The rain slackened. The fire waned. The darkness intensified. The white ceramic table lamp, always on in Wilson's near-sleepless world, cast an unhealthy yellow glow. In the downstairs hallway, an antique wall clock slowly chimed five times, the sound muffled and weak. Saunders shifted his weight and placed both feet on the floor. The tan wicker chair squeaked loudly.

"You gotta go?"

"No." Saunders looked up quickly, ashamed he'd been thinking of an excuse to leave. He cleared his throat and said, a little too emphatically, "Not at all. You need something?"

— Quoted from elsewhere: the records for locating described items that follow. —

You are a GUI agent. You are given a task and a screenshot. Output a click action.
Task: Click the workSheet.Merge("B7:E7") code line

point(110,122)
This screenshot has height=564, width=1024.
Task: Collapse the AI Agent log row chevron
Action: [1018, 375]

Wilson answered softly, "Yeah, can you read me some? Just a little."

"Sure, Keith, happy to." He pause and smiled. "I'm in love with her, too. What part you want to hear?"

Wilson turned toward the window. The world was dissolving, sharp images fading to soft edges; only the rain was audible. A silent minute passed, then two. Saunders had seen these lapses before, though they were now more frequent, and their duration longer.

Finally, his voice weak from disease and encumbered with distant joy, Wilson said, "The front. Start at the beginning." Pausing, he closed his eyes. "The world was...new then, brighter, unspoiled. Things seemed...possible. The future wasn't the past. Start at the beginning."

Saunders ran his hand across the manuscript. Melancholy tried to press against him, but he pushed it aside. Wilson was correct. The beginning was bright. Possibility was reality. Opening the maroon cover, he turned to Chapter One, smiled at what he knew was there, and began to read.